# Naked and Afraid tv show.



## Gracie

No way..and I mean NO WAY would I go on a trek in costa rica, naked, and try to survive with just a machete and a fire starter kit. No clothes. At all. No shoes. Nothing. Your partner is the opposite sex.

Um. No.


----------



## TheOldSchool

I think that would be awesome!  Could I do it?  Only one way to find out!


----------



## westwall

Gracie said:


> No way..and I mean NO WAY would I go on a trek in costa rica, naked, and try to survive with just a machete and a fire starter kit. No clothes. At all. No shoes. Nothing. Your partner is the opposite sex.
> 
> Um. No.








Yeah, that's a pretty twisted idea for a "reality" TV show.


----------



## Noomi

Gracie said:


> No way..and I mean NO WAY would I go on a trek in costa rica, naked, and try to survive with just a machete and a fire starter kit. No clothes. At all. No shoes. Nothing. Your partner is the opposite sex.
> 
> Um. No.



Sounds more like an excuse for porn than a reality show.


----------



## Gracie

The couple is NOT getting along very well. She made herself a bikini sorta thing out of leaves, but he has not bothered to do the same.

They gotta be getting some big bucks to do this. I wouldn't even do it if I were younger. I would if I could have clothes and shoes on, but naked? Oh hayell no.


----------



## Noomi

Are their privates blurred out? If so, what is the point of having them naked?

[Entries for locating text and elements]
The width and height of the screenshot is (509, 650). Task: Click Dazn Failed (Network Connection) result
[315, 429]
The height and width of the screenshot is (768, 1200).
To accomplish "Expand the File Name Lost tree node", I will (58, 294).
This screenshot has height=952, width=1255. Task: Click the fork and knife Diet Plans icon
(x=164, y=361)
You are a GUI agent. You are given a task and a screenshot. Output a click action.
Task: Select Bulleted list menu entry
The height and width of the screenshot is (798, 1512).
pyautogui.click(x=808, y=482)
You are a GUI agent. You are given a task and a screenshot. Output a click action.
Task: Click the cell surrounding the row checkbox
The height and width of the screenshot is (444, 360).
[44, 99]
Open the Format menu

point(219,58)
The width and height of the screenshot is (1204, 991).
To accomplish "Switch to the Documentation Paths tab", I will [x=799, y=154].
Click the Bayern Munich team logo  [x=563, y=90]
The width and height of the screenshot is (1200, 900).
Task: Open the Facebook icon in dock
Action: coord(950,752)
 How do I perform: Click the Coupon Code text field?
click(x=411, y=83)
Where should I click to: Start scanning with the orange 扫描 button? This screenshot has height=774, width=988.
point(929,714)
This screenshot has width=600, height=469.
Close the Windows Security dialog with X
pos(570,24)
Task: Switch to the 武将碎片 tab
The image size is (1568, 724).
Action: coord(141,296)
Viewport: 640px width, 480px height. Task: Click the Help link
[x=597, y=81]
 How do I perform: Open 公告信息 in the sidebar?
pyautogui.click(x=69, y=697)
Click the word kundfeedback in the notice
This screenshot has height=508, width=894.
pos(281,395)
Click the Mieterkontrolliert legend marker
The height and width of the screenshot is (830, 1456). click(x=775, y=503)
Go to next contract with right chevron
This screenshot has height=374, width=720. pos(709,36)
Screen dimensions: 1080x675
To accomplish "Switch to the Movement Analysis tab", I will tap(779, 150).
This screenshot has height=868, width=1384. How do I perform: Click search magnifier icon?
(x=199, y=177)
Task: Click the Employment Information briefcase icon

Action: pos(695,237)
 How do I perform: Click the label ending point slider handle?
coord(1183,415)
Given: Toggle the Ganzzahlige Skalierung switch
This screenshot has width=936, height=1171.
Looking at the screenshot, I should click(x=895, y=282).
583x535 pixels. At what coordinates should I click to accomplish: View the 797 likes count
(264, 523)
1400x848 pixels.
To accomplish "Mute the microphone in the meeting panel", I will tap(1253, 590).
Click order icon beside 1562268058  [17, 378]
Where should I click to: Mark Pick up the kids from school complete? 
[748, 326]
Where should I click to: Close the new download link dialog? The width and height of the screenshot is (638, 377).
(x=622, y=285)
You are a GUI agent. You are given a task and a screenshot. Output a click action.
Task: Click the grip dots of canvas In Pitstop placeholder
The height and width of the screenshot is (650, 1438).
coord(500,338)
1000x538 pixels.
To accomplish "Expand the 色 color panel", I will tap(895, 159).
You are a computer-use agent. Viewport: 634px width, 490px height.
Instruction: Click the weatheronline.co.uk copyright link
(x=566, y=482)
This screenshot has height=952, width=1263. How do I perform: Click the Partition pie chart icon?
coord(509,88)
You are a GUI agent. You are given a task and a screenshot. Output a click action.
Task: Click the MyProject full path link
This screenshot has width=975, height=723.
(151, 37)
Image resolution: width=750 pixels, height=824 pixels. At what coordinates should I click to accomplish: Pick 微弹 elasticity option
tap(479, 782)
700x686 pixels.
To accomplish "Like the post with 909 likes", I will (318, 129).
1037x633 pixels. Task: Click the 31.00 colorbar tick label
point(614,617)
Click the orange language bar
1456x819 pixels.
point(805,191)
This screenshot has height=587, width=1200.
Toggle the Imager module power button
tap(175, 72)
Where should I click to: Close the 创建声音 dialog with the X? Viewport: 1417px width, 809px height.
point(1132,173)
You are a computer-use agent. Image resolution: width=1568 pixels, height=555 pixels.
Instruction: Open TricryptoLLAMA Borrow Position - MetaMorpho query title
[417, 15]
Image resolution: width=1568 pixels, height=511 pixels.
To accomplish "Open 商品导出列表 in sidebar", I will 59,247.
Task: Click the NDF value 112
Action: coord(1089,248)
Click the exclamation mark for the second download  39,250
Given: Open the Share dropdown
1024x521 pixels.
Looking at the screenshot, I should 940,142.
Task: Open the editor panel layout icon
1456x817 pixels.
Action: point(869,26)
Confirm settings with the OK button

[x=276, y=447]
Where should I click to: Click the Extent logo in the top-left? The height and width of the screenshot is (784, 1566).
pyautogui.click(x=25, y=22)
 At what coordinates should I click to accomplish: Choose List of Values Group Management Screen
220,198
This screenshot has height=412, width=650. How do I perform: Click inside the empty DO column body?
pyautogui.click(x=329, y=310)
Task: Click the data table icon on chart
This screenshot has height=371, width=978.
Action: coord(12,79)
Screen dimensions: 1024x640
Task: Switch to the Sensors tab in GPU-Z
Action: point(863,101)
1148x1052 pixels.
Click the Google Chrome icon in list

◆ Directives:
1/ In the forum thread, rewrite the passage that begins at the words "The couple is" and stops after "Oh hayell no.", changing "bikini" to "wrap".
2/ Copy the records verbatim, from their first line through the line that contains "click(x=411, y=83)".

◆ Solved problems:
1/
The couple is NOT getting along very well. She made herself a wrap sorta thing out of leaves, but he has not bothered to do the same.

They gotta be getting some big bucks to do this. I wouldn't even do it if I were younger. I would if I could have clothes and shoes on, but naked? Oh hayell no.

2/
The width and height of the screenshot is (509, 650). Task: Click Dazn Failed (Network Connection) result
[315, 429]
The height and width of the screenshot is (768, 1200).
To accomplish "Expand the File Name Lost tree node", I will (58, 294).
This screenshot has height=952, width=1255. Task: Click the fork and knife Diet Plans icon
(x=164, y=361)
You are a GUI agent. You are given a task and a screenshot. Output a click action.
Task: Select Bulleted list menu entry
The height and width of the screenshot is (798, 1512).
pyautogui.click(x=808, y=482)
You are a GUI agent. You are given a task and a screenshot. Output a click action.
Task: Click the cell surrounding the row checkbox
The height and width of the screenshot is (444, 360).
[44, 99]
Open the Format menu

point(219,58)
The width and height of the screenshot is (1204, 991).
To accomplish "Switch to the Documentation Paths tab", I will [x=799, y=154].
Click the Bayern Munich team logo  [x=563, y=90]
The width and height of the screenshot is (1200, 900).
Task: Open the Facebook icon in dock
Action: coord(950,752)
 How do I perform: Click the Coupon Code text field?
click(x=411, y=83)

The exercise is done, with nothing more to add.